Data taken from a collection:
<<<<

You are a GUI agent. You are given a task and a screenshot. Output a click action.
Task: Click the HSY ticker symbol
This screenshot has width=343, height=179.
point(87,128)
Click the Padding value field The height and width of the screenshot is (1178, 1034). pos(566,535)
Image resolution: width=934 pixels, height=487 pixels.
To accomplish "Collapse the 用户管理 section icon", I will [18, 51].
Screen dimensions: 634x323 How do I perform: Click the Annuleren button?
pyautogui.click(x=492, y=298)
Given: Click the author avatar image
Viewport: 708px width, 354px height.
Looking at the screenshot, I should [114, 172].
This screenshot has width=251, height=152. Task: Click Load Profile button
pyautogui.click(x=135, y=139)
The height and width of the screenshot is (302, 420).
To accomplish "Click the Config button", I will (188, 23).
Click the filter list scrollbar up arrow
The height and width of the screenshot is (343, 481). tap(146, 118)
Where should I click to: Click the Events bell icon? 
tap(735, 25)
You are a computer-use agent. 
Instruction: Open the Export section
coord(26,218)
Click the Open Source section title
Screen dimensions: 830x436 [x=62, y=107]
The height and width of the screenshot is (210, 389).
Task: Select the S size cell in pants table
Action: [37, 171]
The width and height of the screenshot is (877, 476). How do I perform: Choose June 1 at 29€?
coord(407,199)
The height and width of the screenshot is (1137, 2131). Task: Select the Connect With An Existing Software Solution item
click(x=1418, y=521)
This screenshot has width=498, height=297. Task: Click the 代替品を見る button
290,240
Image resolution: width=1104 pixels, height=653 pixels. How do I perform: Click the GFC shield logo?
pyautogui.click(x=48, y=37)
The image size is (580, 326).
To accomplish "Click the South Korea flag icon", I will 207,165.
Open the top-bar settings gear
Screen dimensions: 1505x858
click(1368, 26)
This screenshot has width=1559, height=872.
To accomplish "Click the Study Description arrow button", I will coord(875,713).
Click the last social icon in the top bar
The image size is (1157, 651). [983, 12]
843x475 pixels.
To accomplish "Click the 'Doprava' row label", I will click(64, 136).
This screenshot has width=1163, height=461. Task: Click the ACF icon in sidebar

>>>>

Exercise objective.
Give the lines from the one containing "Image resolution: width=934" through the one containing "coord(26,218)" as a numbered list, including both of those lines and skipping any blank lines. List only these lines.

Solution to this task.
1. Image resolution: width=934 pixels, height=487 pixels.
2. To accomplish "Collapse the 用户管理 section icon", I will [18, 51].
3. Screen dimensions: 634x323 How do I perform: Click the Annuleren button?
4. pyautogui.click(x=492, y=298)
5. Given: Click the author avatar image
6. Viewport: 708px width, 354px height.
7. Looking at the screenshot, I should [114, 172].
8. This screenshot has width=251, height=152. Task: Click Load Profile button
9. pyautogui.click(x=135, y=139)
10. The height and width of the screenshot is (302, 420).
11. To accomplish "Click the Config button", I will (188, 23).
12. Click the filter list scrollbar up arrow
13. The height and width of the screenshot is (343, 481). tap(146, 118)
14. Where should I click to: Click the Events bell icon? 
15. tap(735, 25)
16. You are a computer-use agent. 
17. Instruction: Open the Export section
18. coord(26,218)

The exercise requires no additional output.